--- YOUR INSTRUCTIONS ---
Each line below should be reproduced without any alteration.
──────── DATA RECORDS ────────
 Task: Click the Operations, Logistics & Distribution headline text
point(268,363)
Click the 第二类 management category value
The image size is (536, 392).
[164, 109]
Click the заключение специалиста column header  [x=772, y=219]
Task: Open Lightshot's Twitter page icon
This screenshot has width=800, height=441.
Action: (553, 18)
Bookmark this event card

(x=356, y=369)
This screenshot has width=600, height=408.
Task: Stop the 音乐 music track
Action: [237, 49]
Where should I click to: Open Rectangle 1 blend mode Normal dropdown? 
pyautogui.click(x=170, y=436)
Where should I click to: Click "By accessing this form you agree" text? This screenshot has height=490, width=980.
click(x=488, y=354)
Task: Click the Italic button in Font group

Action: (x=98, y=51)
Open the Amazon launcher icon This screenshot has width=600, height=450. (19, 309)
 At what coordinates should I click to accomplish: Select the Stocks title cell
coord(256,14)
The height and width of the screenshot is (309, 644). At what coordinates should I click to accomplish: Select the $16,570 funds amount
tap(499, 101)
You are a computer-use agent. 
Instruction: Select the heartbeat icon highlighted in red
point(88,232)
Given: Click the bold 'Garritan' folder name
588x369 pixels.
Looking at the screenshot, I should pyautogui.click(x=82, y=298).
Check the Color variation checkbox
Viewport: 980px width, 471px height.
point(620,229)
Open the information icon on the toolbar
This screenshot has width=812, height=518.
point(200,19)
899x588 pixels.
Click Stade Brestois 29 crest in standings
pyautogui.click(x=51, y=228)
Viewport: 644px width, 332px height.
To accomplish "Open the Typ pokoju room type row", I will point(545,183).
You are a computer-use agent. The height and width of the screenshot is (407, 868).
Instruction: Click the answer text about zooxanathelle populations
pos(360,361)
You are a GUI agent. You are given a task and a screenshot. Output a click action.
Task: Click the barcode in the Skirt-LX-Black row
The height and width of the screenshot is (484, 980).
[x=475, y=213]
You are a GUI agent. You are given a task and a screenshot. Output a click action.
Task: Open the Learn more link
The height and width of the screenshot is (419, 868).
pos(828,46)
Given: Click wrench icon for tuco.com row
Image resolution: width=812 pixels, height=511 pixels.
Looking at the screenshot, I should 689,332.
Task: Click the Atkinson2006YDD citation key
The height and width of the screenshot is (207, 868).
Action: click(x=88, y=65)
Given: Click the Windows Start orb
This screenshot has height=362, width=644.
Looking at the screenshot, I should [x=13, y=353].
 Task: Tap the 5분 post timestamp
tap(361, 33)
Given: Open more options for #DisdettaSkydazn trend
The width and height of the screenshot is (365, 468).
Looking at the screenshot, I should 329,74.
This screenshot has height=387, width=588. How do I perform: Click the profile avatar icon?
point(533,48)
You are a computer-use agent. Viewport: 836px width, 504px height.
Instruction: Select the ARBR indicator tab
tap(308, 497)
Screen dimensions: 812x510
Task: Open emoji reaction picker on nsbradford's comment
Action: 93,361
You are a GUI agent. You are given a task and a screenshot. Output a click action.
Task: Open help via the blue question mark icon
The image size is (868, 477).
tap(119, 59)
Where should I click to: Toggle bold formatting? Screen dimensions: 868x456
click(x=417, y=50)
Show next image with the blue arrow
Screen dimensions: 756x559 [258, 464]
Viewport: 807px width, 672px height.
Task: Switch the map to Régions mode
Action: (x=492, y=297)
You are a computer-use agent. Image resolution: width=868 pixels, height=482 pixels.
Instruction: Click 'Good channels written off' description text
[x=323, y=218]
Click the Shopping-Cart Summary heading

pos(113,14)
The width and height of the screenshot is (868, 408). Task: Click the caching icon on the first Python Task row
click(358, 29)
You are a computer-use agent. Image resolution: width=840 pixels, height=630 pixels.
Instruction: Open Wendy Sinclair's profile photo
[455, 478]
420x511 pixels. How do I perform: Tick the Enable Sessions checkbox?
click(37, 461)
────────
--- ANSWER TO THIS PROBLEM ---
 Task: Click the Operations, Logistics & Distribution headline text
point(268,363)
Click the 第二类 management category value
The image size is (536, 392).
[164, 109]
Click the заключение специалиста column header  [x=772, y=219]
Task: Open Lightshot's Twitter page icon
This screenshot has width=800, height=441.
Action: (553, 18)
Bookmark this event card

(x=356, y=369)
This screenshot has width=600, height=408.
Task: Stop the 音乐 music track
Action: [237, 49]
Where should I click to: Open Rectangle 1 blend mode Normal dropdown? 
pyautogui.click(x=170, y=436)
Where should I click to: Click "By accessing this form you agree" text? This screenshot has height=490, width=980.
click(x=488, y=354)
Task: Click the Italic button in Font group

Action: (x=98, y=51)
Open the Amazon launcher icon This screenshot has width=600, height=450. (19, 309)
 At what coordinates should I click to accomplish: Select the Stocks title cell
coord(256,14)
The height and width of the screenshot is (309, 644). At what coordinates should I click to accomplish: Select the $16,570 funds amount
tap(499, 101)
You are a computer-use agent. 
Instruction: Select the heartbeat icon highlighted in red
point(88,232)
Given: Click the bold 'Garritan' folder name
588x369 pixels.
Looking at the screenshot, I should pyautogui.click(x=82, y=298).
Check the Color variation checkbox
Viewport: 980px width, 471px height.
point(620,229)
Open the information icon on the toolbar
This screenshot has width=812, height=518.
point(200,19)
899x588 pixels.
Click Stade Brestois 29 crest in standings
pyautogui.click(x=51, y=228)
Viewport: 644px width, 332px height.
To accomplish "Open the Typ pokoju room type row", I will point(545,183).
You are a computer-use agent. The height and width of the screenshot is (407, 868).
Instruction: Click the answer text about zooxanathelle populations
pos(360,361)
You are a GUI agent. You are given a task and a screenshot. Output a click action.
Task: Click the barcode in the Skirt-LX-Black row
The height and width of the screenshot is (484, 980).
[x=475, y=213]
You are a GUI agent. You are given a task and a screenshot. Output a click action.
Task: Open the Learn more link
The height and width of the screenshot is (419, 868).
pos(828,46)
Given: Click wrench icon for tuco.com row
Image resolution: width=812 pixels, height=511 pixels.
Looking at the screenshot, I should 689,332.
Task: Click the Atkinson2006YDD citation key
The height and width of the screenshot is (207, 868).
Action: click(x=88, y=65)
Given: Click the Windows Start orb
This screenshot has height=362, width=644.
Looking at the screenshot, I should [x=13, y=353].
 Task: Tap the 5분 post timestamp
tap(361, 33)
Given: Open more options for #DisdettaSkydazn trend
The width and height of the screenshot is (365, 468).
Looking at the screenshot, I should 329,74.
This screenshot has height=387, width=588. How do I perform: Click the profile avatar icon?
point(533,48)
You are a computer-use agent. Viewport: 836px width, 504px height.
Instruction: Select the ARBR indicator tab
tap(308, 497)
Screen dimensions: 812x510
Task: Open emoji reaction picker on nsbradford's comment
Action: 93,361
You are a GUI agent. You are given a task and a screenshot. Output a click action.
Task: Open help via the blue question mark icon
The image size is (868, 477).
tap(119, 59)
Where should I click to: Toggle bold formatting? Screen dimensions: 868x456
click(x=417, y=50)
Show next image with the blue arrow
Screen dimensions: 756x559 [258, 464]
Viewport: 807px width, 672px height.
Task: Switch the map to Régions mode
Action: (x=492, y=297)
You are a computer-use agent. Image resolution: width=868 pixels, height=482 pixels.
Instruction: Click 'Good channels written off' description text
[x=323, y=218]
Click the Shopping-Cart Summary heading

pos(113,14)
The width and height of the screenshot is (868, 408). Task: Click the caching icon on the first Python Task row
click(358, 29)
You are a computer-use agent. Image resolution: width=840 pixels, height=630 pixels.
Instruction: Open Wendy Sinclair's profile photo
[455, 478]
420x511 pixels. How do I perform: Tick the Enable Sessions checkbox?
click(37, 461)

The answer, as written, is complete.